Now, return to our polynomial
\[ \sum_{k = 1}^{p - 1}a_kx^k. \]Note that this polynomial always vanishes at $x = 1$ by taking $(*)$ with $\ell = 0$. Suppose we take $\ell > 0$ derivatives of this expression and evaluate the result at $1$. The result will be
\[ \sum_{k = 1}^{p - 1}k(k - 1)\cdots k(k - \ell + 1)a_k. \]But we can expand out $k(k - 1)\cdots k(k - \ell + 1)$ as some polynomial in $k$ with integer coefficients and degree $\ell$. Thus, as long as $\ell < \frac{p - 1}{2}$, this expression will vanish by repeatedly applying (*).
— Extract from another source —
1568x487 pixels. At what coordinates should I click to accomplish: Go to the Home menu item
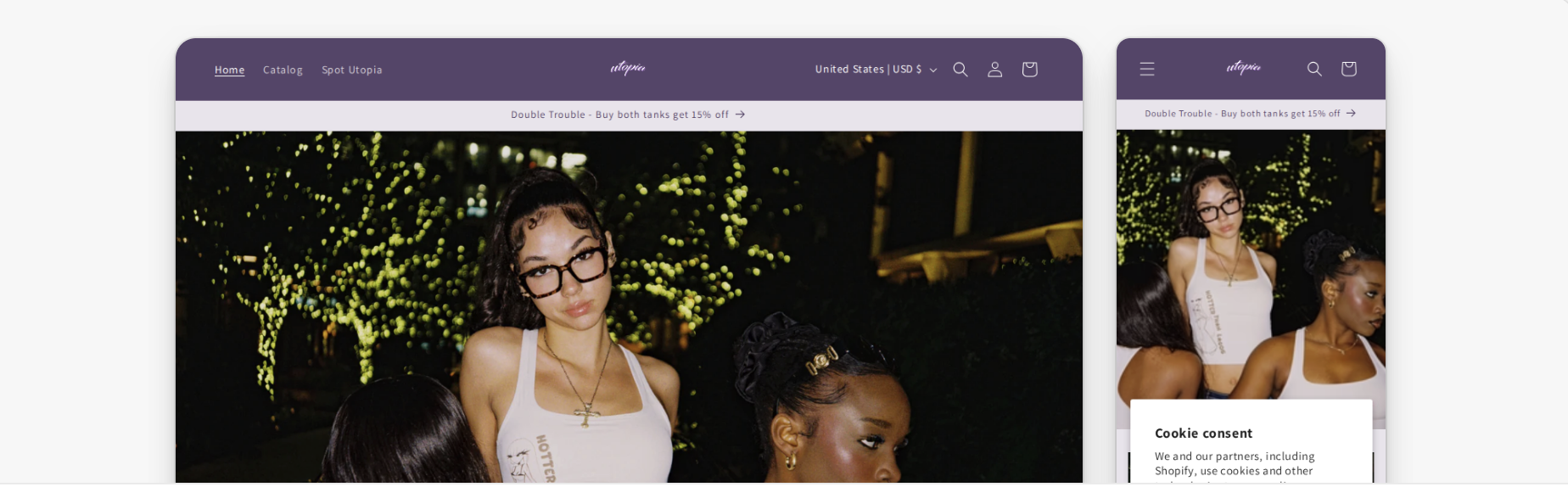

Thus, $(x - 1)^{\ell}$ divides our polynomial for $\ell < \frac{p - 1}{2}$. To see that $(x - 1)^{\frac{p - 1}{2}}$ does not divide our polynomial, it suffices to show that
\[ \sum_{k\in \mathbb{F}_p^{\times}}k^{\frac{p - 1}{2}}a_k \neq 0, \]by expanding out $k(k - 1)\cdots k(k - \frac{p - 1}{2} + 1)$ as a polynomial in $k$ and applying $(*)$ to all $\ell < \frac{p - 1}{2}$. But this sum is just
\[ \sum_{k\in \mathbb{F}_p^{\times}}k^{p - 1} = p - 1\neq 0. \text{ }\square \]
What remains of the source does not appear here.